Während der vergangenen drei Jahre wurde in Müncheberg (Projekt OGR am ZALF Müncheberg e. V. und dem ZALF Müncheberg e. V.) ein System zur Demonstration von Erfassungsmaßnahmen des lokalen obstgenetischen Fonds, zur Generhaltung, dem standortgerechten Obstanbau und der Wissensvermittlung aufgebaut.

Die einzelnen Positionen der Strukturempfehlung können nach Bestätigung von Personalstellen und finanziellen Mitteln mit Leben erfüllt werden.

Als wissenschaftlicher Fachabteilung standen der Station nach der Evaluierung ab 1991 zur Verfügung:

  • 3 Wissenschaftler
  • 3 Fachingenieure
  • 1 Meister
  • 3 technische Mitarbeiter und
  • 20.000 DM (heute wegen der Lohnangleichung €) als Saisonkraftmittel

Die Personalstellen wurden als Einsparungspotential während der vergangen 20 Jahre aus der Station abgezogen.
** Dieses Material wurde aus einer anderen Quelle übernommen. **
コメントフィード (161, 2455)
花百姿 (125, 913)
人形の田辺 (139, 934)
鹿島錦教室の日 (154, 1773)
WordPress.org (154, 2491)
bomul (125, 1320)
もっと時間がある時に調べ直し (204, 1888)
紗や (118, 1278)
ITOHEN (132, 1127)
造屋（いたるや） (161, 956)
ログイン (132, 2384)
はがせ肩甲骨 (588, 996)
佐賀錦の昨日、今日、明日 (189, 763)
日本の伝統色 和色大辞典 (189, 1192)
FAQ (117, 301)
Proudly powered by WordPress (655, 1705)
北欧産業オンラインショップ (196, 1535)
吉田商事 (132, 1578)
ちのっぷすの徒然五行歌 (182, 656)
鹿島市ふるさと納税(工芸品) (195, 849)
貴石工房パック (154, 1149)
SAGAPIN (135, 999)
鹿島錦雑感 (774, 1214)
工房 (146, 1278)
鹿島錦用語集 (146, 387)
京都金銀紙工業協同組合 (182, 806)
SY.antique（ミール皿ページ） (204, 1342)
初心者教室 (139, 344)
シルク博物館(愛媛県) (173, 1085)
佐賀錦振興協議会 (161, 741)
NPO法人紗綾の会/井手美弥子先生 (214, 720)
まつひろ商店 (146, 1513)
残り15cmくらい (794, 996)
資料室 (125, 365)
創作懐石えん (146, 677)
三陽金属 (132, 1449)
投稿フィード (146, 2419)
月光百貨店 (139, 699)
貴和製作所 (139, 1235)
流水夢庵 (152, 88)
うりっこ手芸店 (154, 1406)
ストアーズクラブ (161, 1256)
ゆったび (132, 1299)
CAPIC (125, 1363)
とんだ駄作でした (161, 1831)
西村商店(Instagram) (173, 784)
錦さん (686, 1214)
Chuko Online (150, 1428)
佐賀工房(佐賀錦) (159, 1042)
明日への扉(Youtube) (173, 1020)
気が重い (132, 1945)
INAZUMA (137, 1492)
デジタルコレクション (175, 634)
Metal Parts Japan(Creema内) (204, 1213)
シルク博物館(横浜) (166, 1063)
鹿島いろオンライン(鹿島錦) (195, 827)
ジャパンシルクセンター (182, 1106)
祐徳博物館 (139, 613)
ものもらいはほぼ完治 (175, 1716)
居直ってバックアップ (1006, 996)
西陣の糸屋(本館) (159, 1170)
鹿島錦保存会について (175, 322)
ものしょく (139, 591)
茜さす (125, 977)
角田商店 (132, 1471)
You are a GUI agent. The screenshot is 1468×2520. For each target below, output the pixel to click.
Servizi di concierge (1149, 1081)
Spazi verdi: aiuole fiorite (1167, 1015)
Das ehemalige Personal der Station arbeitet noch heute in unterschiedlichen Struktureinheiten des MLUL bzw. der nachgeordneten Einrichtung, dem LELF Brandenburg.

Gegenwärtig ist die Station mit einer Personalstelle, der des Leiters, einem Traktoristen mit Zeitvertrag und drei Hilfskräften ausgestattet. Sie ist nahezu handlungsunfähig, da dieser Personalbestand ausschließlich der Erhaltung der Kulturen dient.

Die Arbeitsverhältnisse der Stammkräfte aus 2014 bis 2015 wurden durch das LELF Brandenburg nicht übernommen.